EXERCISE INSTRUCTIONS >>
Every line in the records below between the one holding "Play the dog video" and the one holding "Given: Open the More actions ellipsis menu", inclusive, is to be set down exactly; all other lines are to be left out.

Stored records >>
_____

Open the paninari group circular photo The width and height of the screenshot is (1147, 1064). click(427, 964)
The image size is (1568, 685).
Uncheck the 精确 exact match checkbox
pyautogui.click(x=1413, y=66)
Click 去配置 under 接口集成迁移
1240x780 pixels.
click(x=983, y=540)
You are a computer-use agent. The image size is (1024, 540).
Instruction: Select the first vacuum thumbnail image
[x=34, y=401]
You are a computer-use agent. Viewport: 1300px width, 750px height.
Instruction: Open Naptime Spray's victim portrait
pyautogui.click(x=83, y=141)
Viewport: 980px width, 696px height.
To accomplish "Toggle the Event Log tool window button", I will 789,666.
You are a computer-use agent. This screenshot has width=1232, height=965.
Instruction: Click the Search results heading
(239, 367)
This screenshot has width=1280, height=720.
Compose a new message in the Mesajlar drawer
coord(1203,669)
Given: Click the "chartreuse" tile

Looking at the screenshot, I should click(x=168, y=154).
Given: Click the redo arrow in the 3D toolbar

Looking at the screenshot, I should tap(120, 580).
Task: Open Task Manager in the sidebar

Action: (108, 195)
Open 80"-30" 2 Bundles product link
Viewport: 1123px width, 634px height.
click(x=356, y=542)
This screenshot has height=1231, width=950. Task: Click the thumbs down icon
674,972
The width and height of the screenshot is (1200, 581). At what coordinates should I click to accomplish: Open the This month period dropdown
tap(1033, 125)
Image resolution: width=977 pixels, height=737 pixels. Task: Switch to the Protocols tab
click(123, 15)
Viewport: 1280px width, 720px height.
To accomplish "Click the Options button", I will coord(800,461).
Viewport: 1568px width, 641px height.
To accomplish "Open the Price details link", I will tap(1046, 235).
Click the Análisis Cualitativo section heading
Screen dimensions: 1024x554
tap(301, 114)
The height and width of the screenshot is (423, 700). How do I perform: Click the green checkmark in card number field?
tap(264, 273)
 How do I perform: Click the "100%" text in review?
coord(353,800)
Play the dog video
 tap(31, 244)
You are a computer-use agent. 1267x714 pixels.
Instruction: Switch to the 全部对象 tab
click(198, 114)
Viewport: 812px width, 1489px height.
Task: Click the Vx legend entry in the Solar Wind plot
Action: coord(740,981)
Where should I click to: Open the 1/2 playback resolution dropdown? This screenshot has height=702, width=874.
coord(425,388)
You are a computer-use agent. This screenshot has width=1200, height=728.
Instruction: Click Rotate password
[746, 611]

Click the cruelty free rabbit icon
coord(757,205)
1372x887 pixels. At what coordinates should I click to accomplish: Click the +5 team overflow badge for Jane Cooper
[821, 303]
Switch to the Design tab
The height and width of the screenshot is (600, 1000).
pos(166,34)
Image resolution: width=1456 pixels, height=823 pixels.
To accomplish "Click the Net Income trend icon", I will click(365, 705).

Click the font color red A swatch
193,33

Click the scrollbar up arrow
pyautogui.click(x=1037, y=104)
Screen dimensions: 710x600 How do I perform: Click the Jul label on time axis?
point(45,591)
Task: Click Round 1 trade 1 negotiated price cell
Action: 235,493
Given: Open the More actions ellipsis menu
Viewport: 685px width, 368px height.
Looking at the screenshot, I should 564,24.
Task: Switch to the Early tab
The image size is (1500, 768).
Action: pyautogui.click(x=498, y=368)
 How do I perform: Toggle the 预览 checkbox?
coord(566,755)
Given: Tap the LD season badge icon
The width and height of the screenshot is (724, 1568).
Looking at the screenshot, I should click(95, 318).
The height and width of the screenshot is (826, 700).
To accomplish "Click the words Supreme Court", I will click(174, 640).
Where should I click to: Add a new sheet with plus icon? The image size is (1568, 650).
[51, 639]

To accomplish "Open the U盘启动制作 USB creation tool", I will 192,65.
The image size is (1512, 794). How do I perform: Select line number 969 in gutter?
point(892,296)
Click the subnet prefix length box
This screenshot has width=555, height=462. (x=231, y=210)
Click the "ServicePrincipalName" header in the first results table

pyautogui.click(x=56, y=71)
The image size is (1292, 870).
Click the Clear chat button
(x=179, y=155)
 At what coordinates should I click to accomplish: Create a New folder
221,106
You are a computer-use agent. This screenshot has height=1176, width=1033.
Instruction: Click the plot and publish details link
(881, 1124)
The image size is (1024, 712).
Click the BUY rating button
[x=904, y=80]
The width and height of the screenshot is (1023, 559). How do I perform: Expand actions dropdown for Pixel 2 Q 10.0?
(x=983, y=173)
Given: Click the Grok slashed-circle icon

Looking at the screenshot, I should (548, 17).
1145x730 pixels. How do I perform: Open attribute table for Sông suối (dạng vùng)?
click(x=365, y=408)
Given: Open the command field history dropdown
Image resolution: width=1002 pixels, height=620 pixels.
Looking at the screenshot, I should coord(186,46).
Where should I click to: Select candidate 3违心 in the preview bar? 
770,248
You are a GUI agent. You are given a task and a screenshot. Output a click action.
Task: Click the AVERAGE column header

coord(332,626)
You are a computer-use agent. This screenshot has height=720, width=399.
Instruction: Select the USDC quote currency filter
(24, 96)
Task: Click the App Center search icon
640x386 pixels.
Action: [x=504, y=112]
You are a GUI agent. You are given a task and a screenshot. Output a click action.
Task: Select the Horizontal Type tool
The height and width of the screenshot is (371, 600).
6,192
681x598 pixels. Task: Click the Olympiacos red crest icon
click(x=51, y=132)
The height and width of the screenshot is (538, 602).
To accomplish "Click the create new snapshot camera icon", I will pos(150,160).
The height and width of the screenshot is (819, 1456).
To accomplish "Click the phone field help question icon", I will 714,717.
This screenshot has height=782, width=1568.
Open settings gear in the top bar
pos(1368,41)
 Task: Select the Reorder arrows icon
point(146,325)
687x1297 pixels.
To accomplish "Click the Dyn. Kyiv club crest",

_____

COMPLETED TASK >>
Play the dog video
 tap(31, 244)
You are a computer-use agent. 1267x714 pixels.
Instruction: Switch to the 全部对象 tab
click(198, 114)
Viewport: 812px width, 1489px height.
Task: Click the Vx legend entry in the Solar Wind plot
Action: coord(740,981)
Where should I click to: Open the 1/2 playback resolution dropdown? This screenshot has height=702, width=874.
coord(425,388)
You are a computer-use agent. This screenshot has width=1200, height=728.
Instruction: Click Rotate password
[746, 611]

Click the cruelty free rabbit icon
coord(757,205)
1372x887 pixels. At what coordinates should I click to accomplish: Click the +5 team overflow badge for Jane Cooper
[821, 303]
Switch to the Design tab
The height and width of the screenshot is (600, 1000).
pos(166,34)
Image resolution: width=1456 pixels, height=823 pixels.
To accomplish "Click the Net Income trend icon", I will click(365, 705).

Click the font color red A swatch
193,33

Click the scrollbar up arrow
pyautogui.click(x=1037, y=104)
Screen dimensions: 710x600 How do I perform: Click the Jul label on time axis?
point(45,591)
Task: Click Round 1 trade 1 negotiated price cell
Action: 235,493
Given: Open the More actions ellipsis menu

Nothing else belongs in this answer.